Who rocks harder: fake Ninjas or fake Mormons?
The age-old question will be settled Monday when bands Ninja Academy and The Mormons hit the Arcata Plaza as part of their Pacific Northwest Tour.
The groups will play a free all-ages show at the Metro at 4 p.m., then travel several hundred feet northwest to play a 21-and-older show at the Alibi at 11:15 p.m. with a $4 cover charge.
Instrumental bass and drum duo Ninja Academy will be opening. The members, who prefer to go by Indo Ninja and Outdo Ninja, play in full ninja gear, masks and all.
”It's pretty suffocating, but it's all for the art,” said drummer Outdo Ninja, who defines the band's genre as “instrumental bass and drum fury.”
Their music is a high-octane mix of metal and jazz that brings to mind Primus and old Nintendo games. Outdo's aggressive, super-tight style of drumming and Indo's all-over-the-neck style of playing bass make Ninja Academy sound much bigger than a duo. It often sounds like the music is coming from three, possibly four or five separate ninjas. They've played bars and clubs all around their hometown of Los Angeles, and songs from their two albums have been played on radio stations and even as background music in MTV's “Real World” and “Road Rules” series.
The duo has been playing together since their high school years, when they rocked church talent shows and birthday parties in their first band, called The Initiative. Although Indo Ninja claimed he's blocked most of it out, some memories remain.
”Everybody was out skateboarding and we were in the garage playing Cure covers,” he said. Since then, they've played together as bra'ka dOm, a jam-based group that frequented Los Angeles open-mic nights in the late '90s.
The idea for ninja costumes stemmed from a comment made at a high school reunion that Indo had disappeared like a ninja after graduation. The ninja idea turned into an inside joke, which snowballed into a band premise. The name “Ninja Academy” came from the filename for a friend's short film, which Indo was helping make. He said the name has a deeper meaning, since the band is a learning experience for both members, and they occasionally share lessons with guest musicians. “I think we just smoke too much weed,” he said.
When the ninjas finish their set, punk group The Mormons will take the floor.
”I'll put the Mormons up against any band, any band in the world,” said Mormons manager Joey Welcher. “The Mormons are in the middle of a big push.

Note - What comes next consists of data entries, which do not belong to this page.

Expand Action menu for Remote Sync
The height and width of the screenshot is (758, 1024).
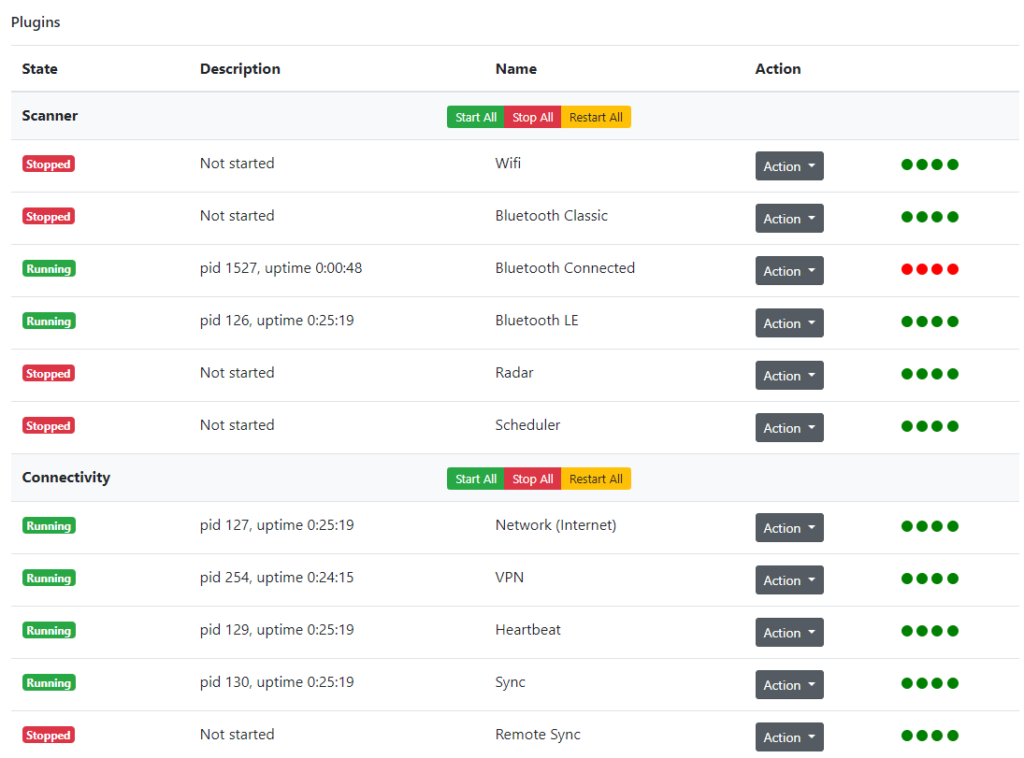(789, 736)
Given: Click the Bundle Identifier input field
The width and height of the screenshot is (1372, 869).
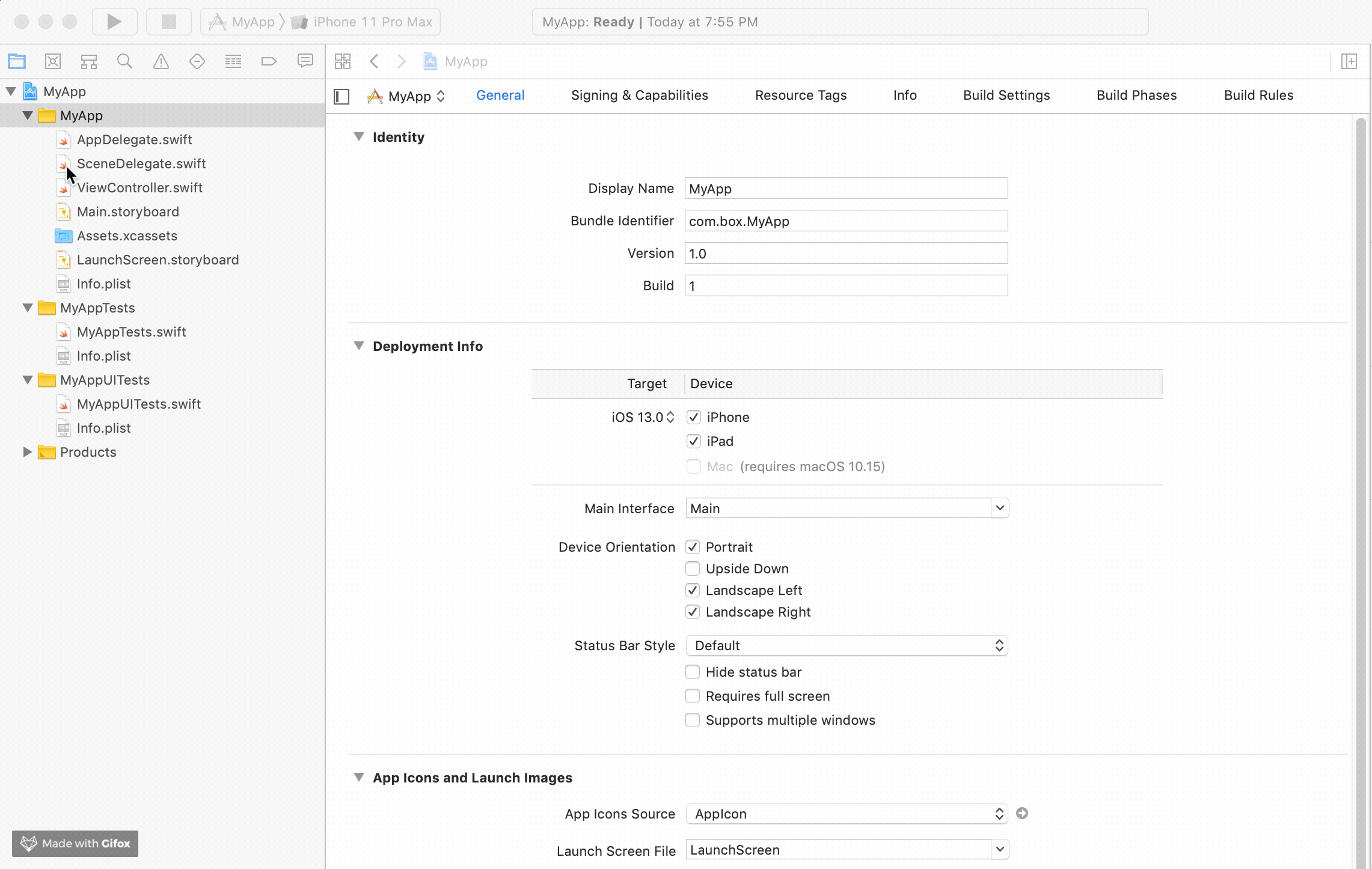Looking at the screenshot, I should 846,221.
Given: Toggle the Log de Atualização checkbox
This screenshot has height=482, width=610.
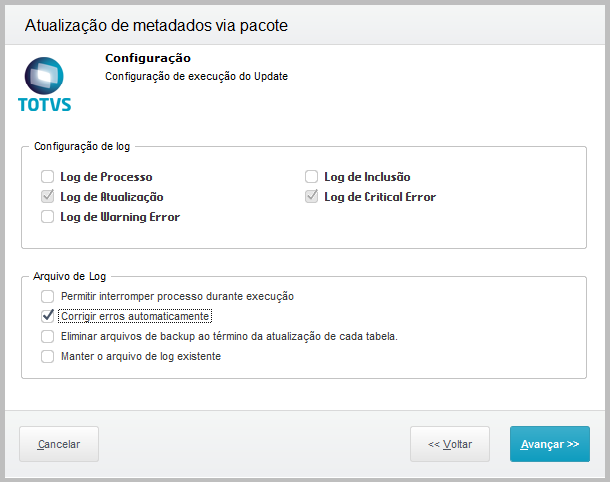Looking at the screenshot, I should (47, 197).
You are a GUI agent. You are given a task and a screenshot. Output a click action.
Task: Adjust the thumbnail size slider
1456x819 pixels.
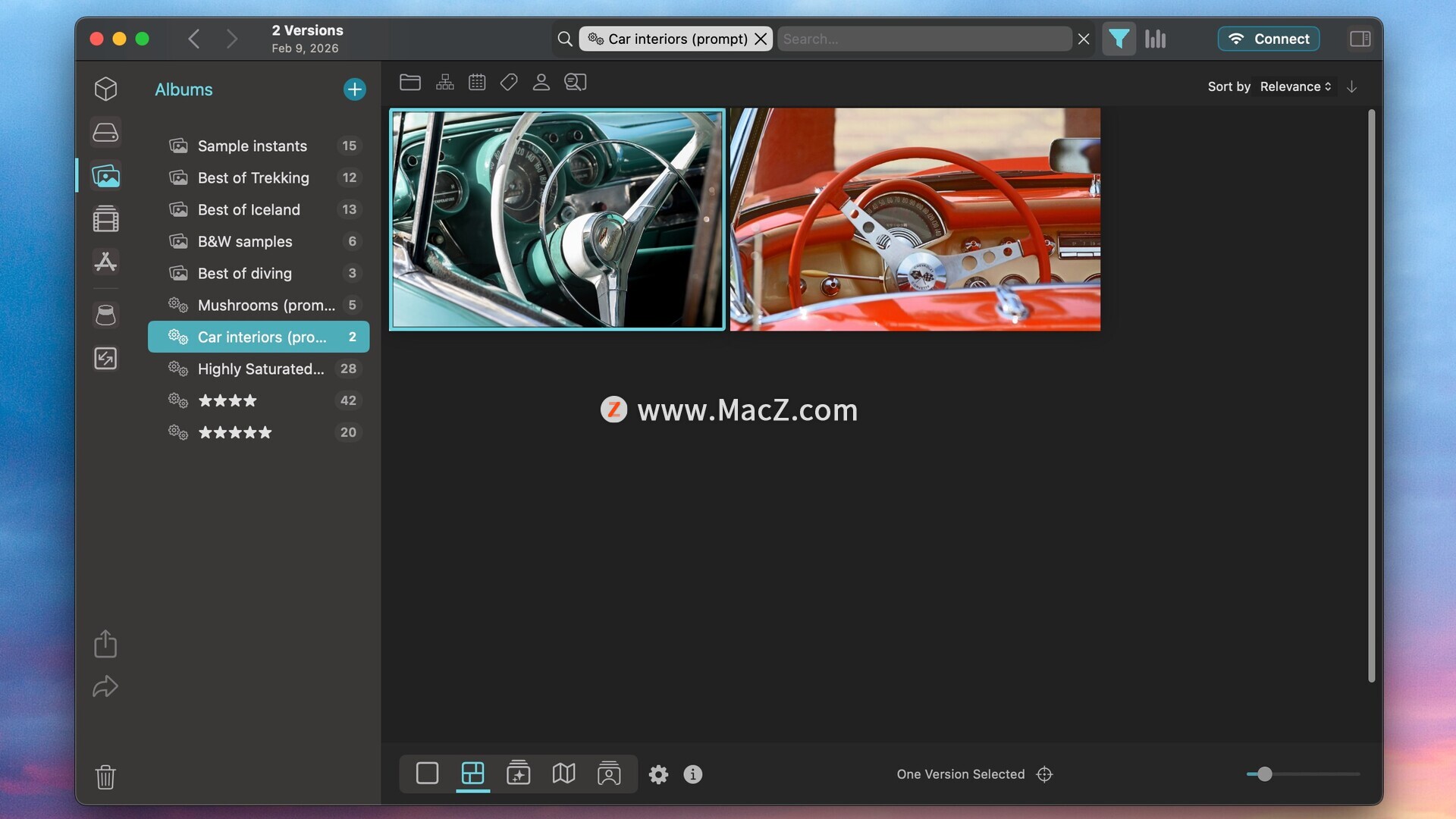pyautogui.click(x=1264, y=774)
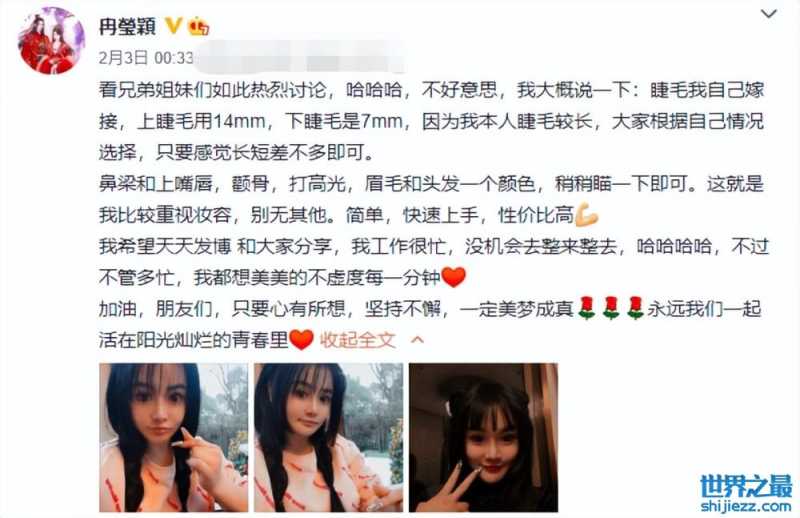This screenshot has height=518, width=800.
Task: Click the upward caret beside 收起全文
Action: click(x=417, y=340)
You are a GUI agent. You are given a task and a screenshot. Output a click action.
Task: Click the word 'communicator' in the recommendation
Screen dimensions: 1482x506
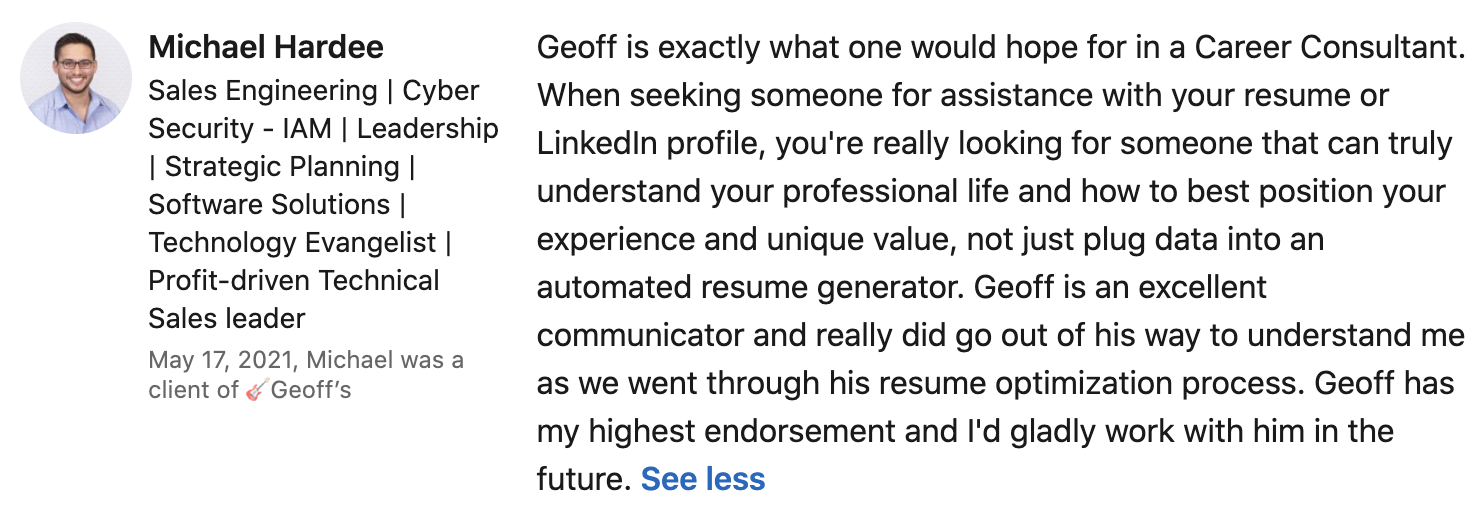pos(641,335)
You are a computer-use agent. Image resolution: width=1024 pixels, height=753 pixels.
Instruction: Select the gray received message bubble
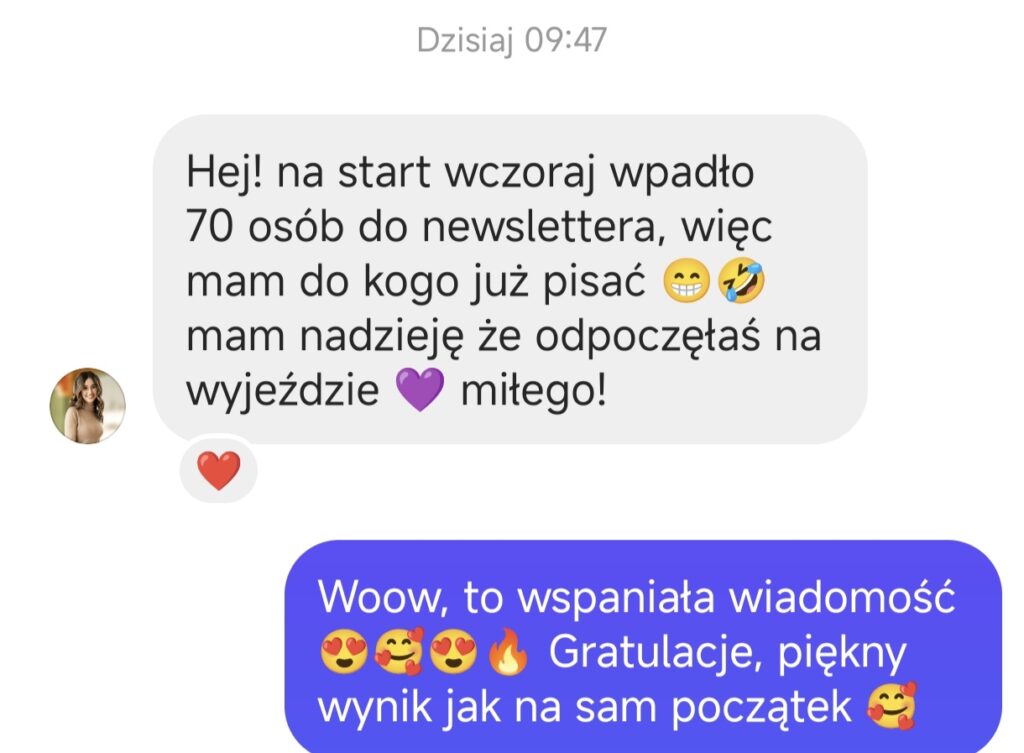(510, 280)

They have a lot of momentum.”
After eight years as a band with a rotating lineup that has encompassed at least a dozen musicians, the powerfully precise five-piece group is promoting its album “Statement of No Statement.” They've played countless shows in the Los Angeles area and have toured California extensively, playing a diverse array of gigs, from Bummerfest to the Warped Tour. Their music is well-controlled chaos; it's jarring and coordinated, with a uniquely choppy pace that complements the vocals. The lead singer's urgent, somebody-knocked-the-wind-out-of-me wail is reminiscent of Mark Mothersbaugh of Devo. Well-placed breaks that don't derail the rhythm litter their songs.
Decked in matching black pants, collared white shirts, black ties, backpacks and bicycle helmets, the Mormons have a stage presence as compelling as it is confounding. Although none of the members are actually Mormons, they see the job of spreading their musical message as similar to the work of the Mormons. As their website puts it: “We don the image of Mormon missionaries symbolizing the dedication, the sacrifice, and the obsession common in most artists.”
The Mormons have been dressing the part since they were formed, and their on-stage attire has since grown to be more than a gimmick.
”The uniform became something without us even trying,” said guitarist and original member Vincent O'Campo. “We started seeing parallels between what we are doing and what the Mormon missionaries are doing. Initially (the reaction is) shock, but after the first few minutes (the audience) starts to get into it.”
The band said the vast majority of Mormons they encounter approve of the band and take no offense.
O'Campo said that the costumes also signify a refusal to conform to a growing superficiality they're noticing in other bands. “They're grown men, but they have mascara and $80 haircuts,” he said. “It kind of takes away from their music. Plus,” he added, “we're not that attractive from the start.”